Most sales AI looks like learning. Very little of it actually loops back.
Twelve questions. Twelve minutes. Four feedback loops inside your revenue operating system, scored from 0 to 100. You walk away with one Recursive Score, the single weakest loop, the two highest-impact fixes for the quarter, and a 90-day build plan scaled to your team size. No login. No email gate. Fresh on every visit. Built by Tim Doelger, founder of Get 'er Done.
A recursive system gets better at your business with every closed deal. An open-loop system starts over.
Most sales tools sold as AI execute in one direction. They read your data, take an action, and stop. The next deal does not benefit from what the last deal taught. The system runs, but it does not learn.
A recursive system closes the loop. Deal outcomes flow back as clean data. The system flags drift while there is still time to act. A human makes a decision and the decision gets logged. When the decision works, the pattern spreads to the rest of the team automatically.
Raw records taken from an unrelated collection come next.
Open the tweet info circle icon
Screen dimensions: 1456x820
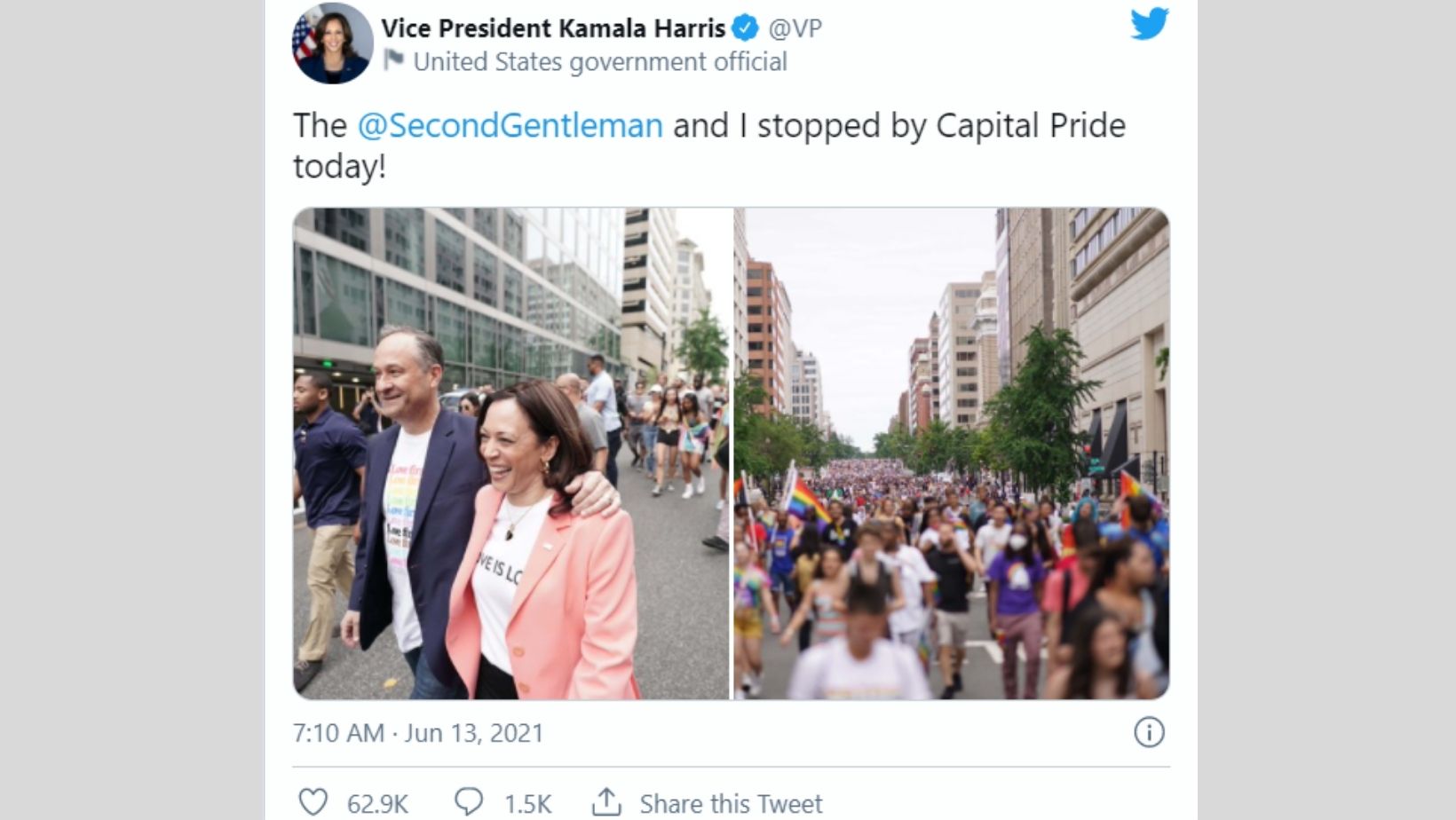1149,733
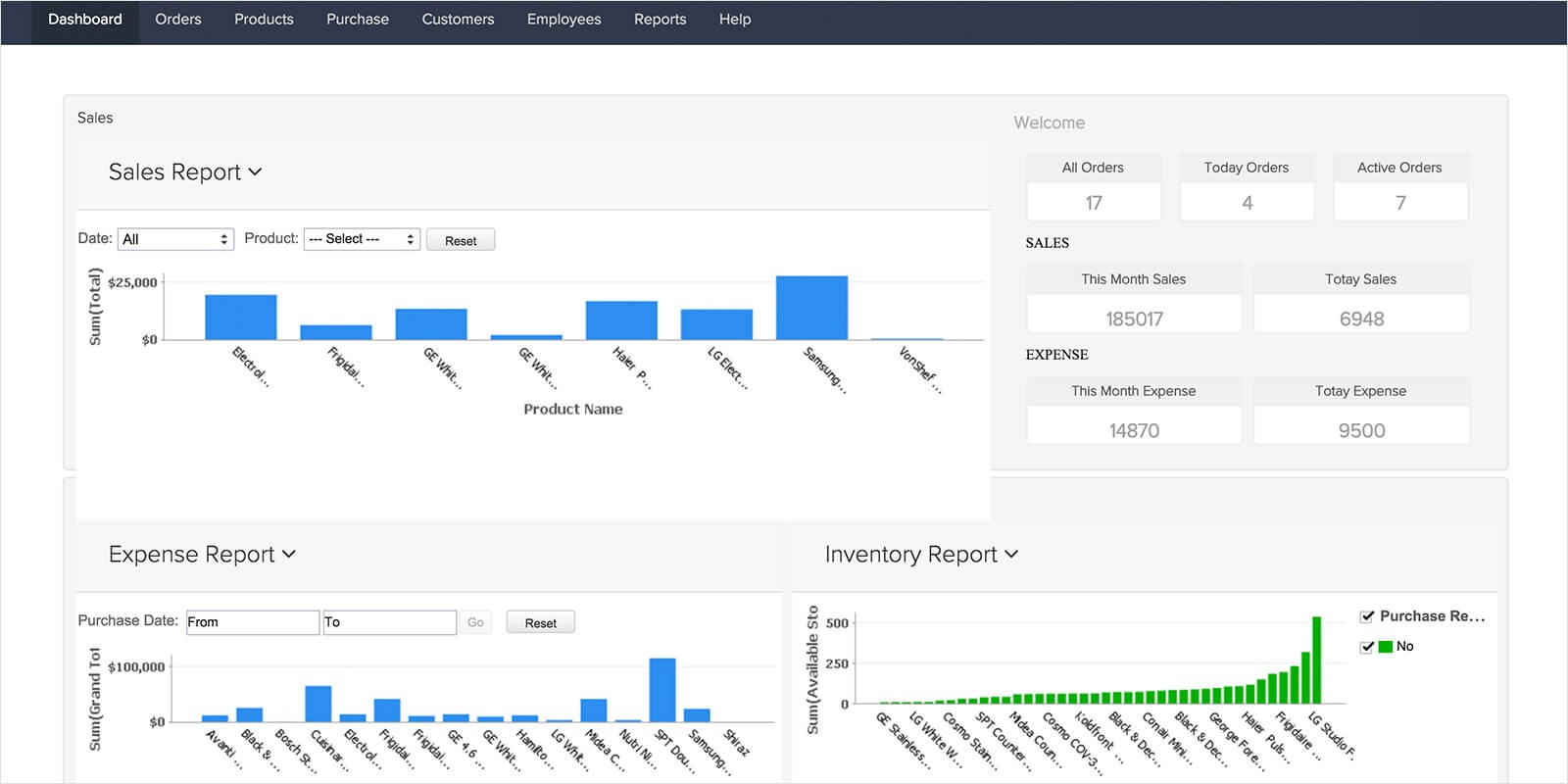Image resolution: width=1568 pixels, height=784 pixels.
Task: Open the Product select dropdown
Action: [362, 239]
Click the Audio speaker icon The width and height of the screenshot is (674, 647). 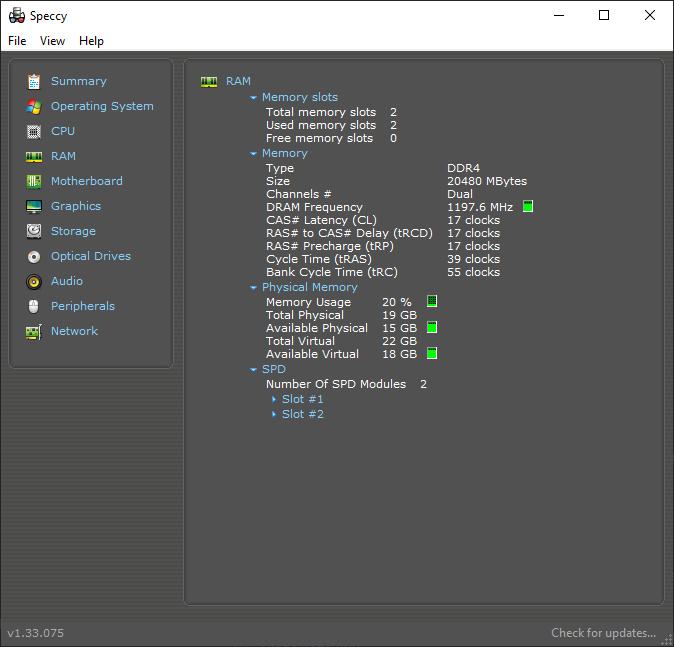pyautogui.click(x=34, y=281)
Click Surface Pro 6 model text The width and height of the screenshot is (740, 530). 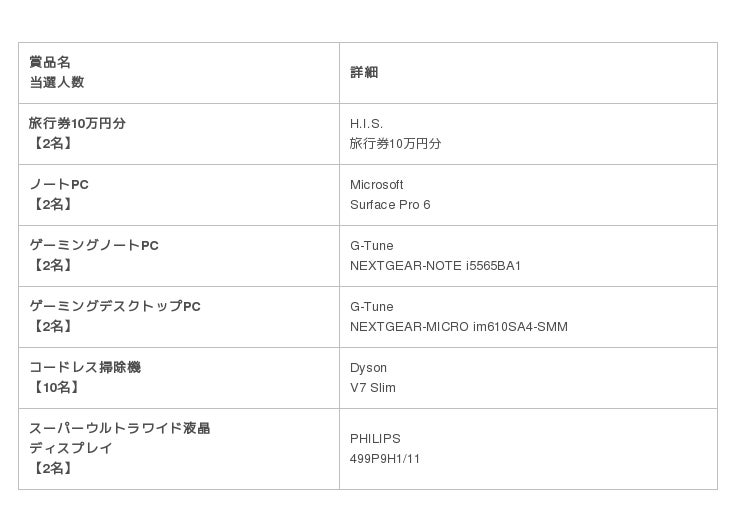390,205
Four loops, all closing, every week.
Reading from Q1 2026 industry research: about 79 percent of enterprises say they have adopted AI agents, while only 11 percent have them running in production. Sales pipeline AI specifically lands at roughly 27 percent production deployment, behind customer service, data analysis, and code generation. Eighty-seven percent of enterprises missed their 2025 revenue targets. The gap between adoption and outcomes is the gap between tools that run open and systems that close the loop.
Data
Deal outcomes return to the CRM in clean, machine-readable form. If the data going in is dirty, nothing the system does later compounds.
Detection
The system flags deals while they are still drifting. Pipeline reviews catch what is already lost; detection loops catch what can still be saved.
Decision
When a flag fires, a human decides and the decision gets logged. A flag with no decision is noise. A decision with no log cannot be learned from.
Distribution
When a tactic wins on one rep, one team, or one quarter, the pattern reaches the others. Cross-team learning is the multiplier on a multi-rep org.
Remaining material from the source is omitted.